-- Разнять! Всех успокоить! Взыскать за посуду! Желательно аккуратно и по возможности вежливо, -- приказал я.
-- Зачем? -- удивился Евсей. -- Отдыхают люди, чего мешать-то!
-- Ты блатной или кто?
-- Понял. Шестерки и Подельник, за мной!
Словно ледокол льдину рассекла моя гвардия противников. Особо прытким братья Лабудько попортили наружность. Помня наказ, Ванька подскочил к стрельцу, сползающему по стенке, усадил на место и вежливо поинтересовался:
-- Не ушибся, милок?
Выправляя свернутый нос, служивый от ответа воздержался. Порядок был восстановлен в рекордно короткие сроки. Лишь самый буйный из крестьян вцепился в Евсея.
-- Ты кто такой!
-- Фраер!
-- Докажи!
-- Ща как тресну!
Инцидент был исчерпан. Стрельцы сели за стол к мужикам пить мировую. Снова зашлась в истоме гармонь, трактирщик цвел, как одуванчик на болоте.
За нашим столом вмиг поменяли скатерть и угощение. Появились блинчики с икрой, свиной окорок в грибном соусе, запотевший графинчик с водкой и многое другое. Мои миротворцы были поражены.
-- Вот это да! -- Восхищался Федька. -- Скажи кому -- не поверят. Сначала за деньги пускать не хотели, теперь бесплатно потчуют.
-- Дел-то, -- соглашался Васька, -- две сломанных челюсти и один нос, а такая халява! Эдак каждый день можно.
-- Главное, чтоб по понятиям было, -- кивал Евсей.
А по залу, от стола к столу, шепоток:
-- Смотри, блатные вечерять изволят...
-- А кто это?
-- Которые за правду-матку, за справедливость...
-- Да с такими рожами, ты глянь, только путников на большой дороге грабить.
-- Не скажи.
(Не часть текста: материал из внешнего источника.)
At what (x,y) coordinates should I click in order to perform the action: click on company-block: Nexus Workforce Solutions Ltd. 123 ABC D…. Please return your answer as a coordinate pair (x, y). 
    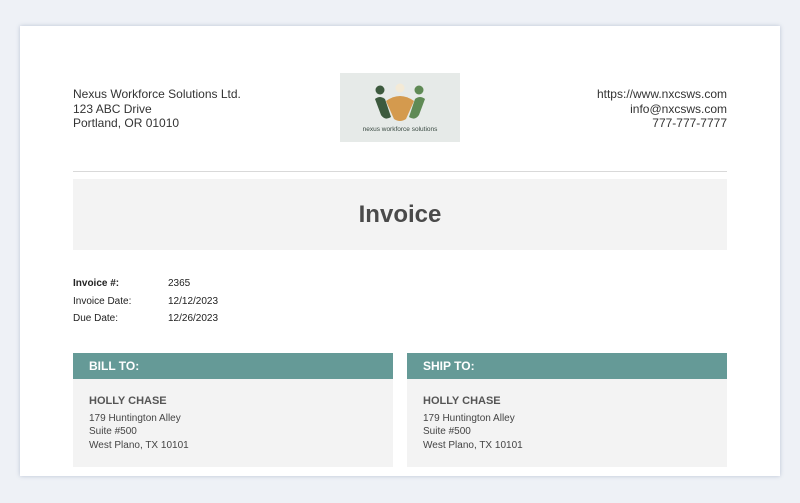
    Looking at the image, I should click on (157, 109).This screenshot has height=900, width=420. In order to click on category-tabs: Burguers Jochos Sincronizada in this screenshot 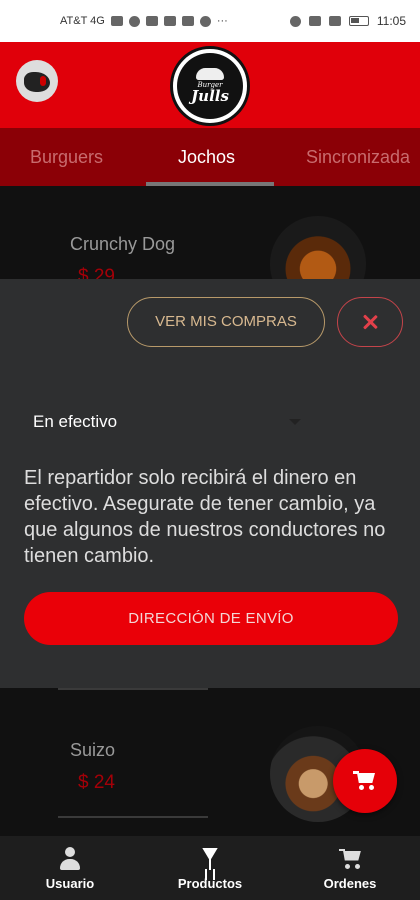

А вон тот плюгавенький у них за старшего. Паханом кличут...
Отужинали на славу. Поправили здоровье водочкой, но в меру, дабы не ронять престиж. Вежливо раскланялись с хозяином. Трактирщик лично проводил до порога, просил не забывать.
-- Чего уж, -- кивнул Евсей, -- зови, ежели что. Был бы человек хороший, а кулак найдется.
Сытые и счастливые мы направились в сторону городских ворот. Здешний воздух пьянил больше водки. От каждого палисадника, от земли и даже неба, исходил неповторимый запах свежести. На этой земле можно только жить, для смерти она непригодна.
На перекрестке пришлось остановиться. Дорогу перегородили несколько пролеток на рессорном ходе. Бьют копытами лошади, щерят зубы возницы. Евсей напрягся и сжал кулаки.
-- Прощайте, братцы. По мою душу. И как выследили, никто ж не знал...
Мне вспомнилась тощая тень, нырнувшая под прилавок на базаре. Дьяк расстарался, больше некому. Я развернулся и встал рядом.